Itu dilakukan dengan pertimbangan agar tidak perjadi kembali lonjakan kasus COVID-19 yang terjadi akibat pergerakan massa secara besar-besaran.
“Jadi memang bukan kali ini saja kan Pak Menko, sudah beberapa kali kita menggeser untuk menghindari orang memanfaatkan hari kejepit itu. Oleh karena itu, alasannya itu supaya walaupun memang sudah rendah, tapi tetap kita antisipatif,” ungkap Wapres usai melakukan olahraga di Pangkalan Utama TNI Angkatan Laut (Lantamal) VII Kupang, Minggu (17/10/2021) pagi.
Ma’ruf mengatakan, sebagai contoh di India pelonggaran-pelonggaran yang diberikan seiring dengan penurunan kasus harian COVID-19, menyebabkan kelengahan di masyarakat yang berdampak pada lonjakan laju penyebaran virus corona.
“India itu kan ketika dia sudah rendah kemudian terjadi pelonggaran-pelonggaran bahkan ada acara keagamaan akhirnya naik lagi. Kita tidak ingin itu terulang di kita Indonesia,” tegasnya.
Menteri Koordinator Bidang Pembangunan Manusia dan Kebudayaan (Menko PMK) Muhadjir Effendy yang mendampingi Wapres memaparkan, riset yang dilakukan menunjukkan adanya kecenderungan masyarakan memanfaatkan hari ‘kejepit’ untuk memperpanjang libur.

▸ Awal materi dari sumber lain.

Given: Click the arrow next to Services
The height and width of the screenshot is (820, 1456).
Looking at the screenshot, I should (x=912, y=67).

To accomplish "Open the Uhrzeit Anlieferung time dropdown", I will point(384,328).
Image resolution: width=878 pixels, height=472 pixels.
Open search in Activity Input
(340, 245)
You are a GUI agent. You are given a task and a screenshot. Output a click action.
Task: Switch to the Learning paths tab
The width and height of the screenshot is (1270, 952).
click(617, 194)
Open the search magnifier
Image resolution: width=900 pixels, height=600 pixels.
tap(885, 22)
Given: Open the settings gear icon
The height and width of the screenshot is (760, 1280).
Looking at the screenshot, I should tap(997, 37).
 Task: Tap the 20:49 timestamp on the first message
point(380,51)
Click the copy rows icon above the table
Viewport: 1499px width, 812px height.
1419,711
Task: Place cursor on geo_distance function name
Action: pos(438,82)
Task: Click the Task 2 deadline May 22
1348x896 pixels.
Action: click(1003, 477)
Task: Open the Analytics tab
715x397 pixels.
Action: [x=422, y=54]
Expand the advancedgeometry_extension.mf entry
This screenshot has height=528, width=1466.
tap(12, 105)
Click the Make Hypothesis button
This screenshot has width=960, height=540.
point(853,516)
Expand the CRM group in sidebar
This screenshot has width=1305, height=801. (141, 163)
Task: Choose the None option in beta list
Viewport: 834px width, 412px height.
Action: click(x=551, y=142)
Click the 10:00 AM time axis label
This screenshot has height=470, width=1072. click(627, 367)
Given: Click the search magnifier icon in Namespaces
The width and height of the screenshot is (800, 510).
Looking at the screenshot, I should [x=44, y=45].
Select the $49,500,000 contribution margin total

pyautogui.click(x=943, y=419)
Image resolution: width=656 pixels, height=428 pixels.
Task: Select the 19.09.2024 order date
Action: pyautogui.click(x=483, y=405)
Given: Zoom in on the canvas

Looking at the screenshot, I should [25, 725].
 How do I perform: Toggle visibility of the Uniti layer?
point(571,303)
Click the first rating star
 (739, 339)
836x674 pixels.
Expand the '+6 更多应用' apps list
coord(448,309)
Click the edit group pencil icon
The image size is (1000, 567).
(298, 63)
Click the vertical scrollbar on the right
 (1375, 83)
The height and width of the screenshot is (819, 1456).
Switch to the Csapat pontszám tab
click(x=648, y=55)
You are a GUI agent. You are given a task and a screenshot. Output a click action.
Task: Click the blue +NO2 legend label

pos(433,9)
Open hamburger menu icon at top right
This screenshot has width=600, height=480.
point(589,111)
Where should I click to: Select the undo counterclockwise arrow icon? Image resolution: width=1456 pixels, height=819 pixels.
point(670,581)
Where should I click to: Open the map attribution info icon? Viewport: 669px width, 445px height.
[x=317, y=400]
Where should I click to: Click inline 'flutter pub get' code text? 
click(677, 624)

“Jadi mengenai penggeseran libur hari besar keagamaan itu memang pertimbangannya semata-mata adalah unutk menghindari masa libur yang panjang karena di celah antara hari libur dengan libur reguler itu ada hari kejepit yaitu hari Senin,” ujar Muhadjir.
Selain, Muhajir menyebut penurunan kasus kerap dimanfaatkan warga menghabiskan waktu libut panjang, sehingga berdampak pada lonjakan kasus.
“Kita sudah sangat pengalaman setip terjadi libur panjang dan diikuti dengan pergerakan orang besar-besaran dari satu tempat ke tempat yang lain itu akan diikuti dengan kenaikan COVID-19. Dan memang banyak yang menyatakan ini kan sudah mulai turun, ya justru dengan keadaan turun itu kita tidak ingin main-main lagi karena kita sudah pengalaman setiap turun. Kemudian kita membiarkan libur panjang tanpa ada intervensi kebijakan itu akan diikuti dengan kenaikan kasus,” pungkasnya.